## TO DO
Count the lines in the entries below that contain the string "width", and give only that number.

## GIVEN INFORMATION
····················

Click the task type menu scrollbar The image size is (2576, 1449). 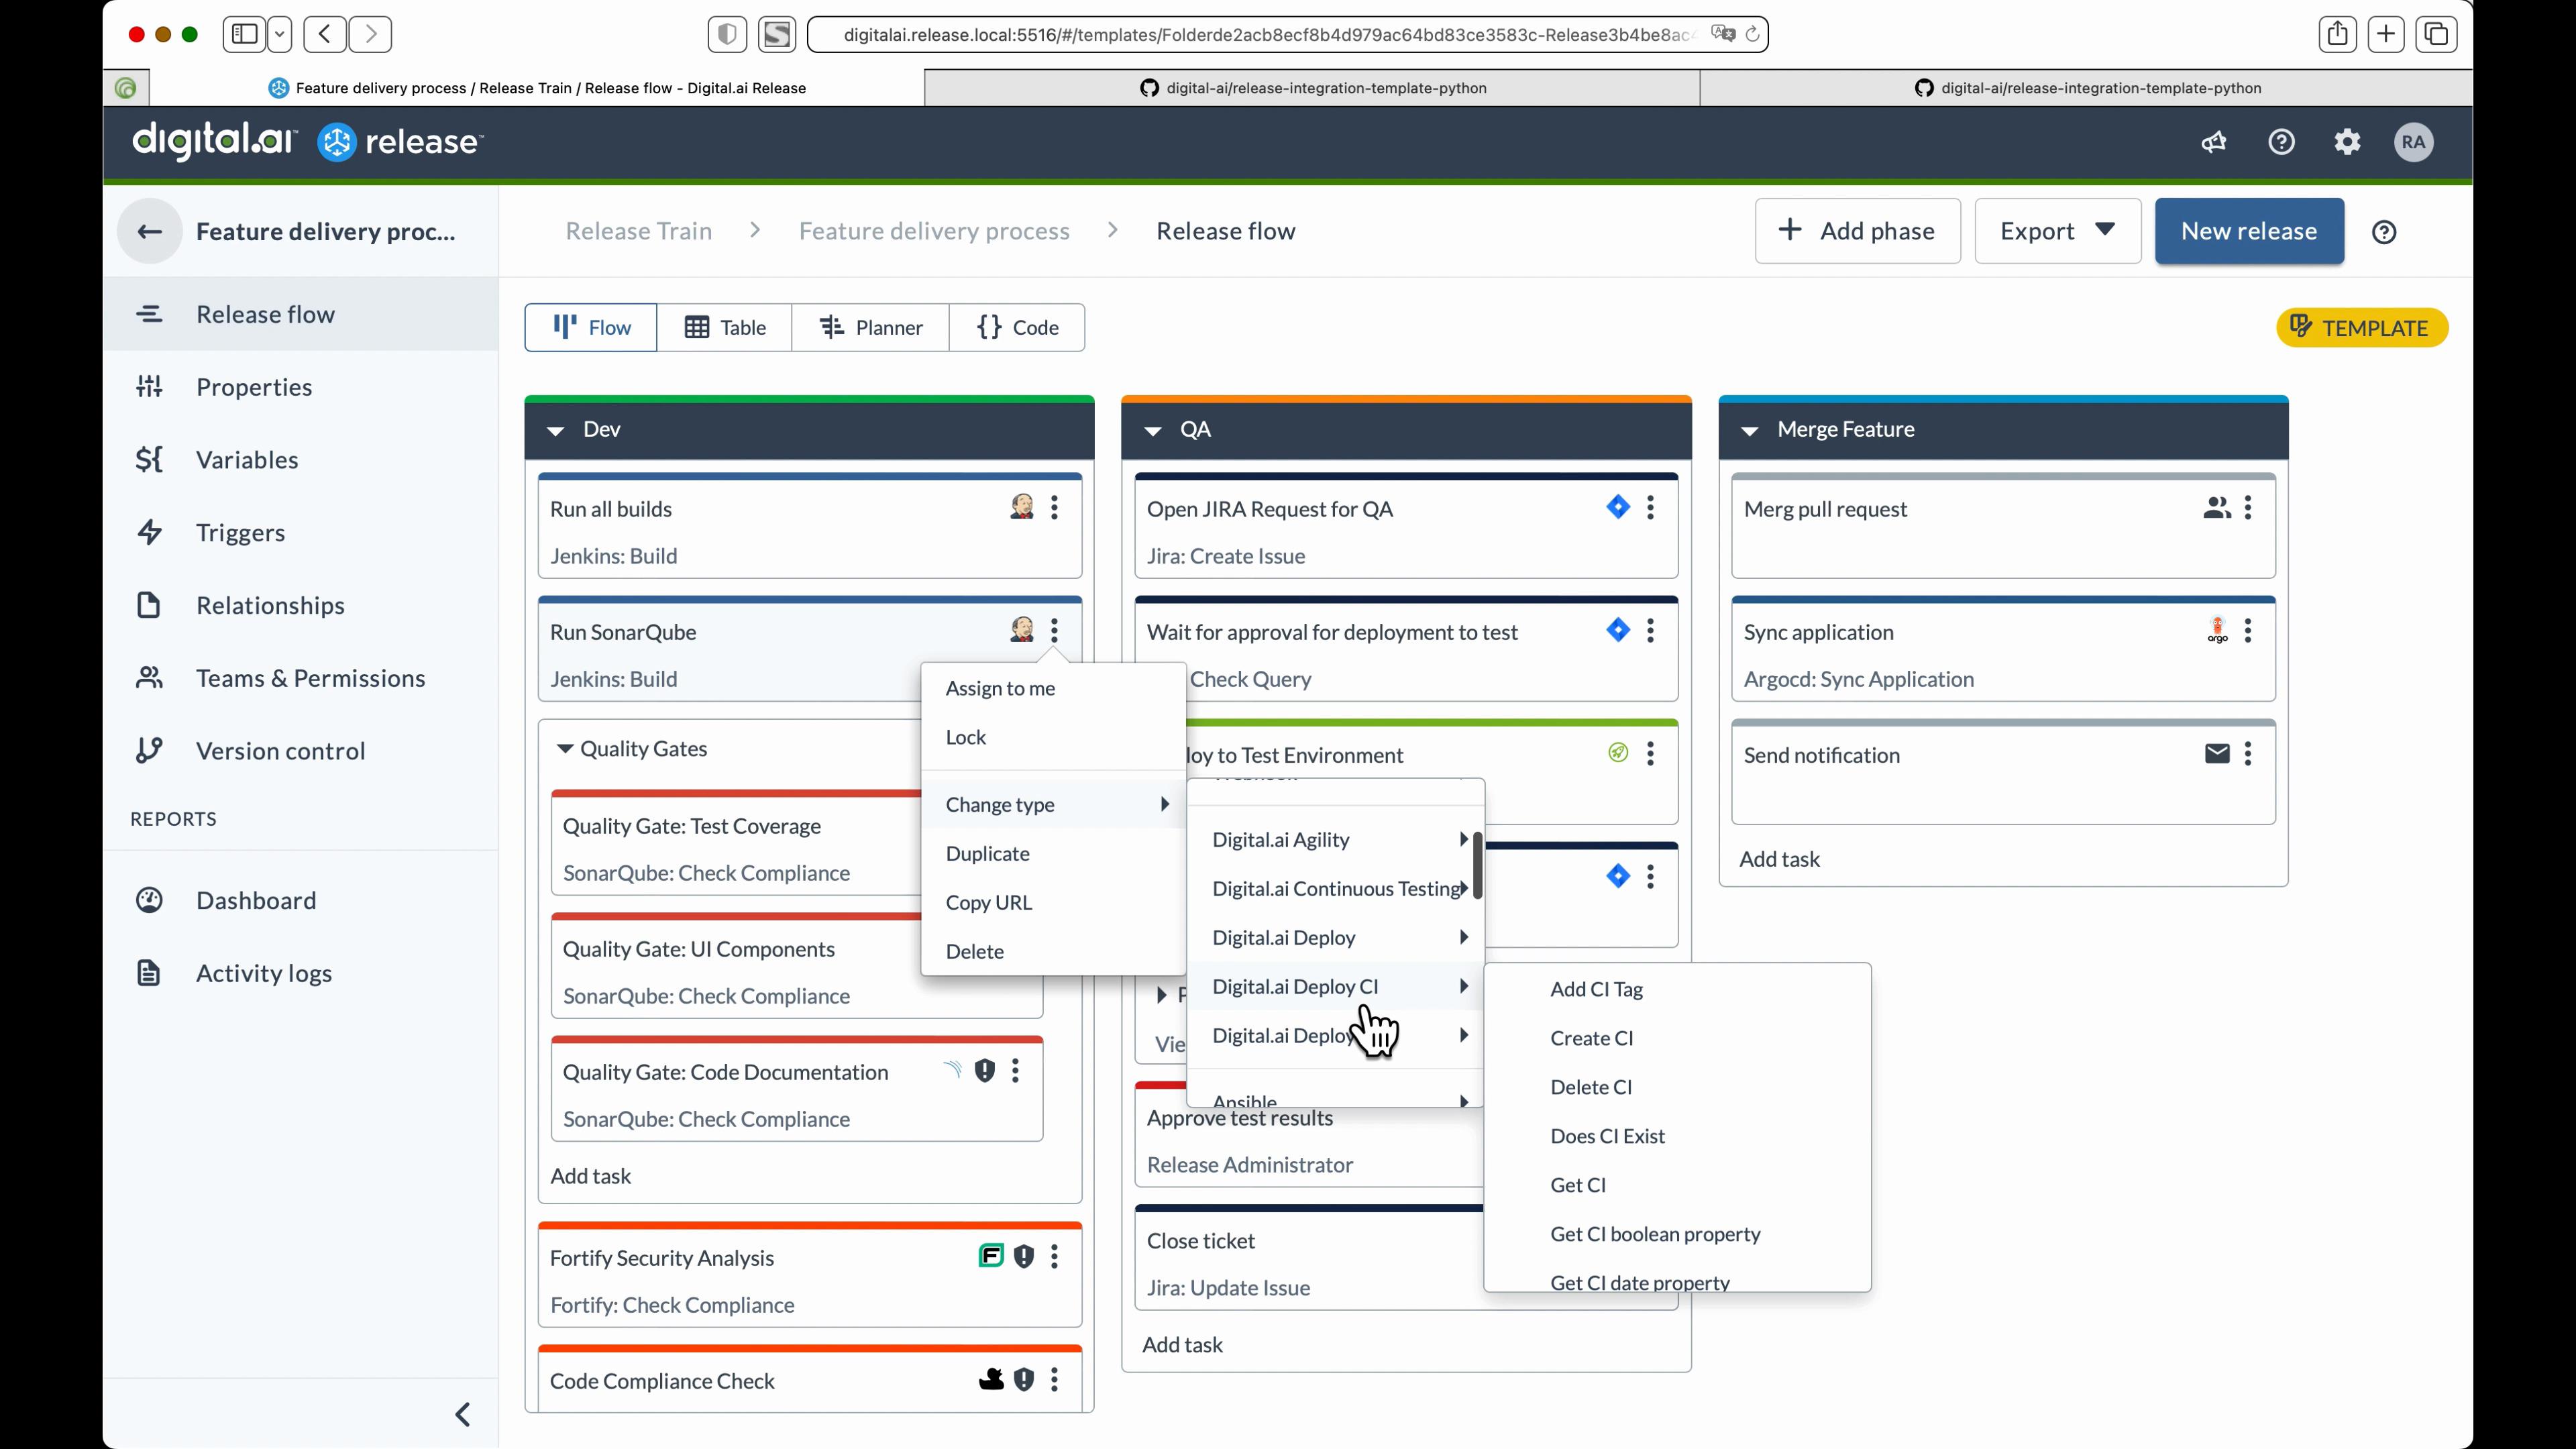[1477, 866]
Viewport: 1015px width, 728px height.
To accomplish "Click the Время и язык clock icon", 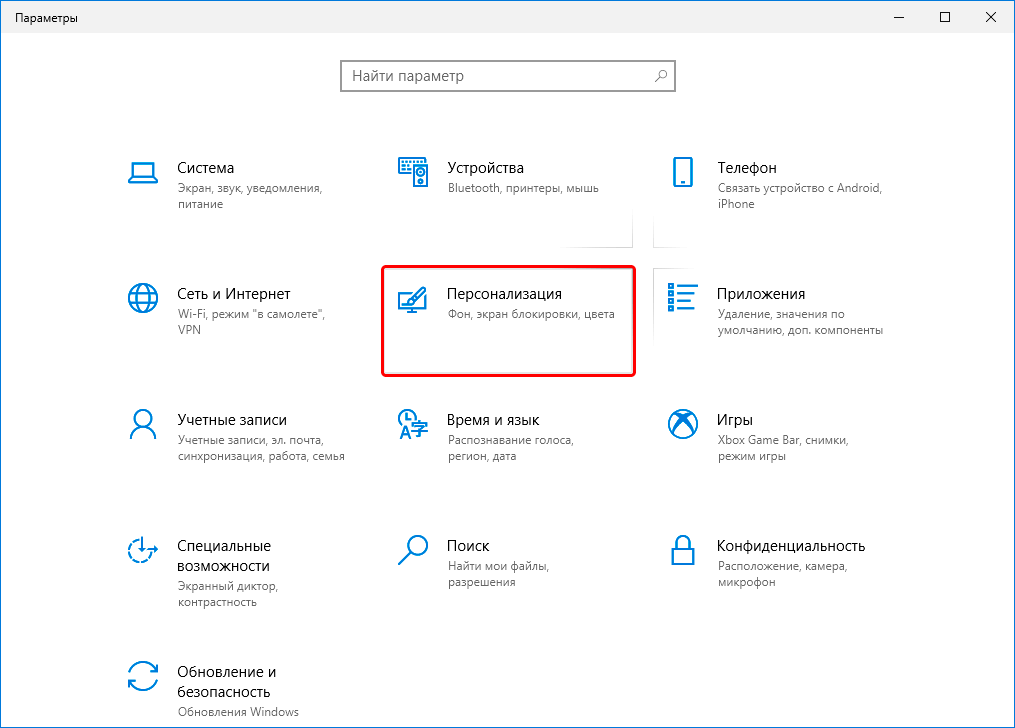I will pyautogui.click(x=413, y=423).
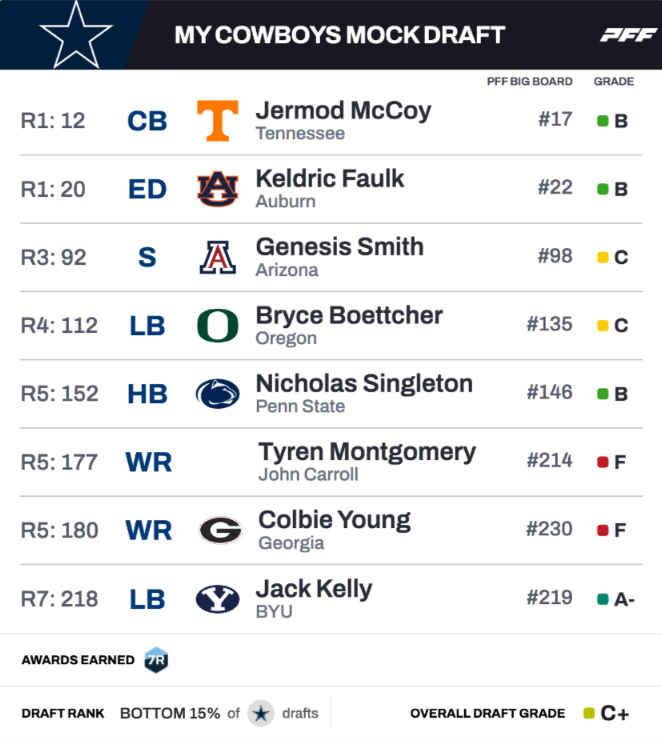Click the PFF Big Board column header
The height and width of the screenshot is (739, 662).
tap(529, 81)
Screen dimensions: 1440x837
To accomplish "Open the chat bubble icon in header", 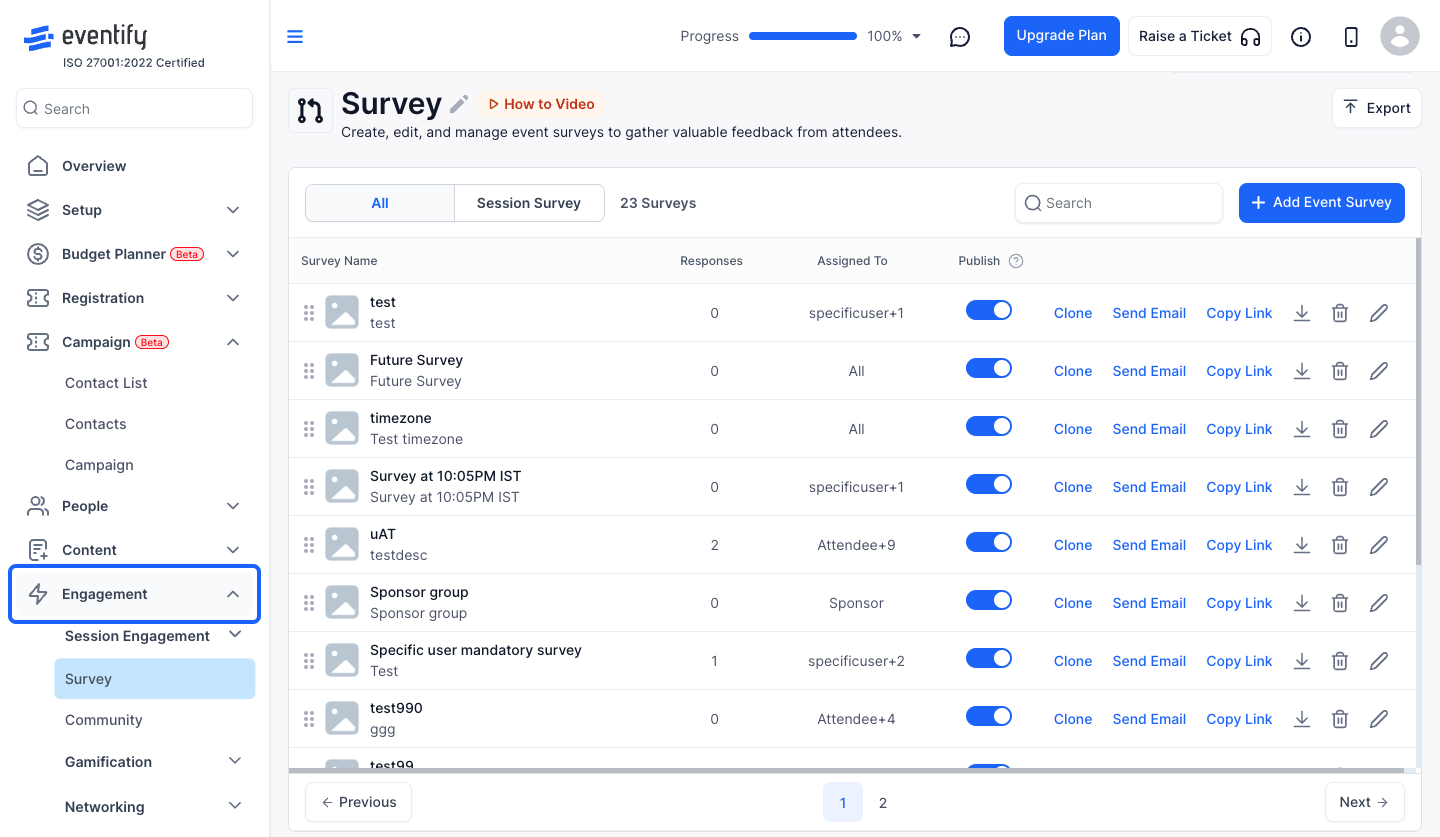I will (x=960, y=37).
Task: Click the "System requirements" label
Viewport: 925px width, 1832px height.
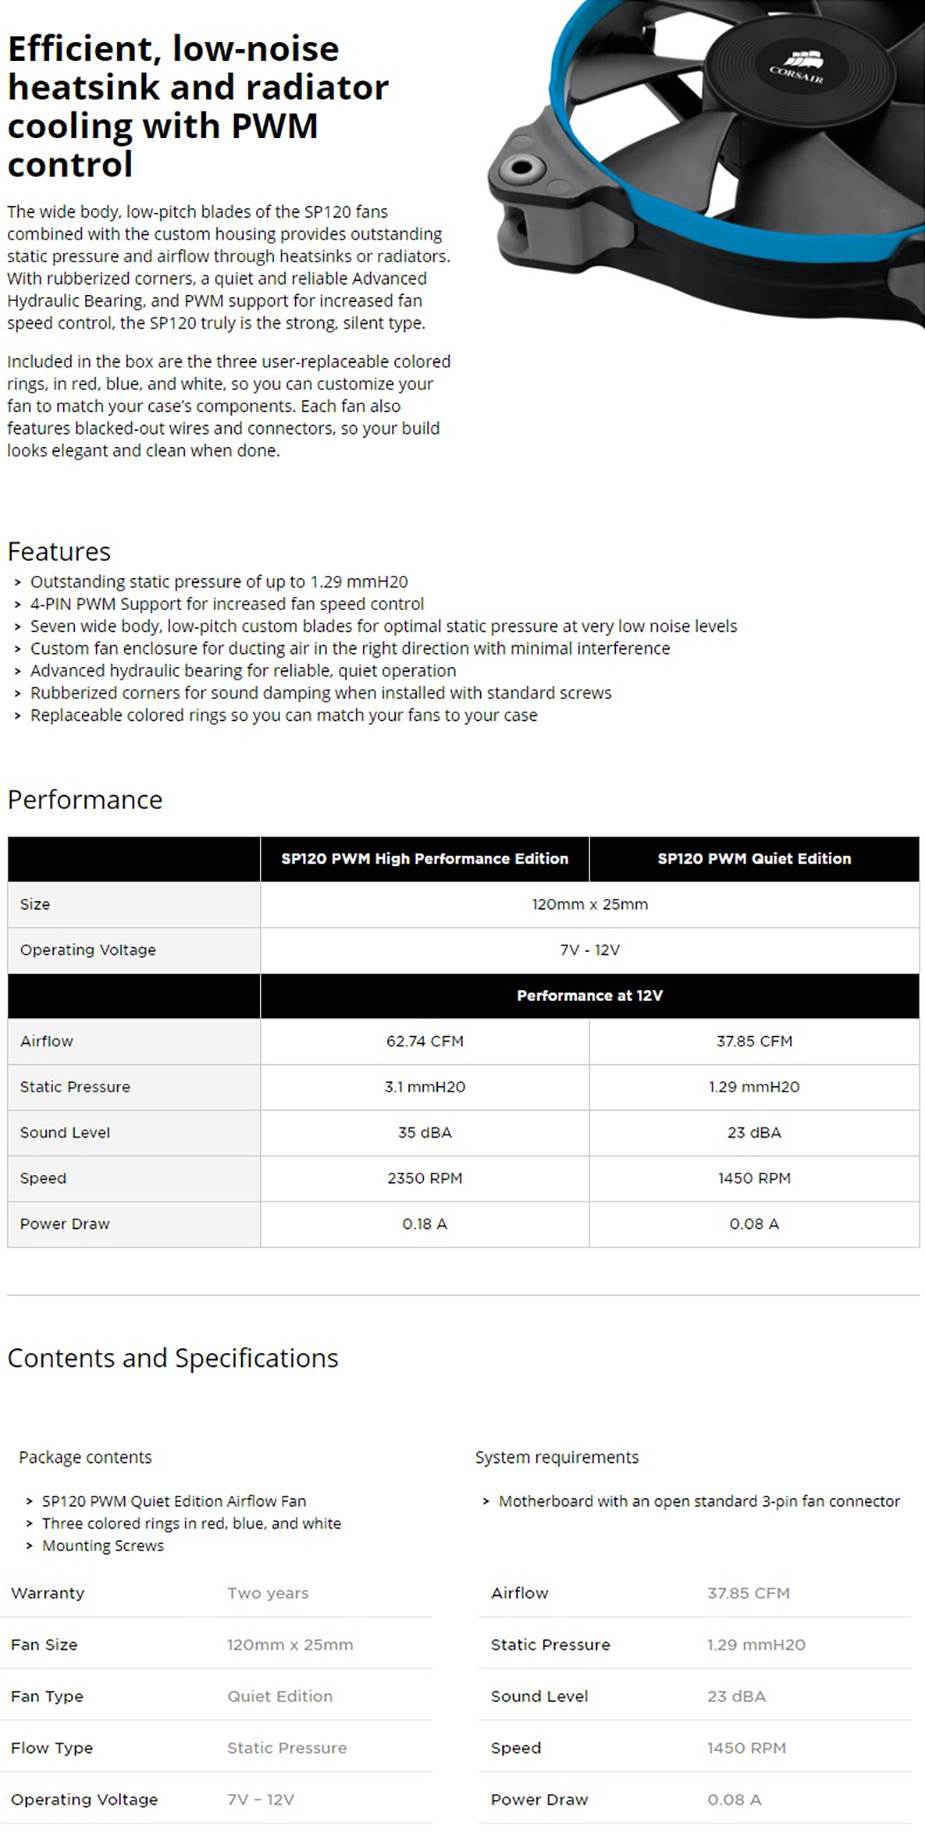Action: [x=556, y=1457]
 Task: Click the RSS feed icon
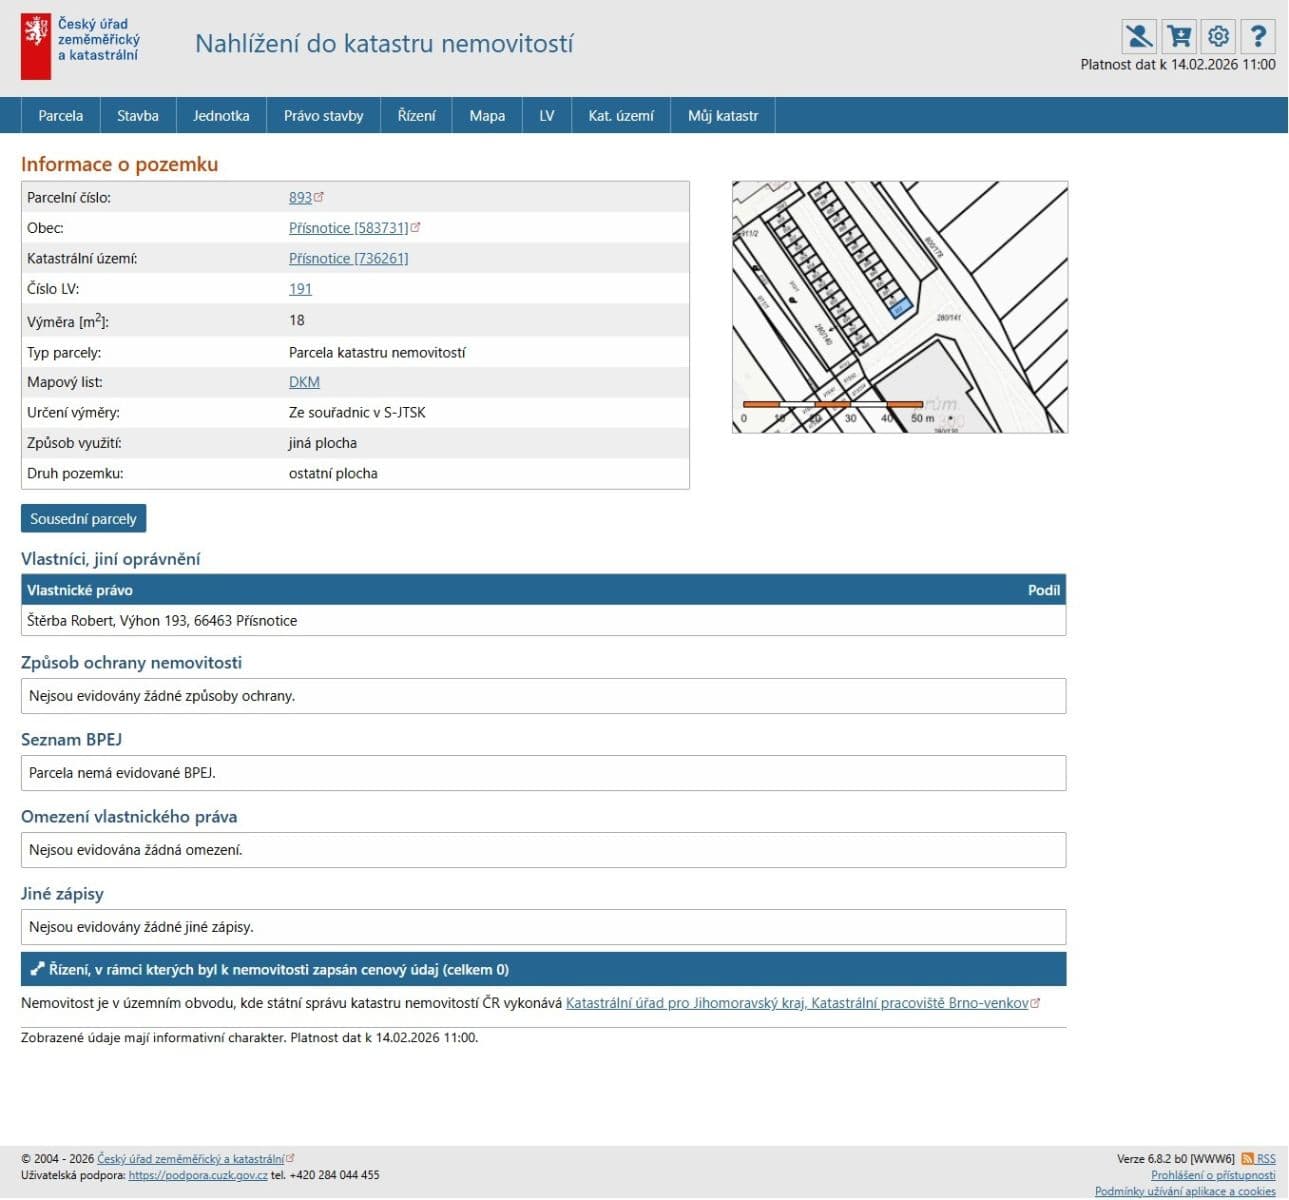click(1247, 1158)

····················

## ANSWER TO THIS TASK
3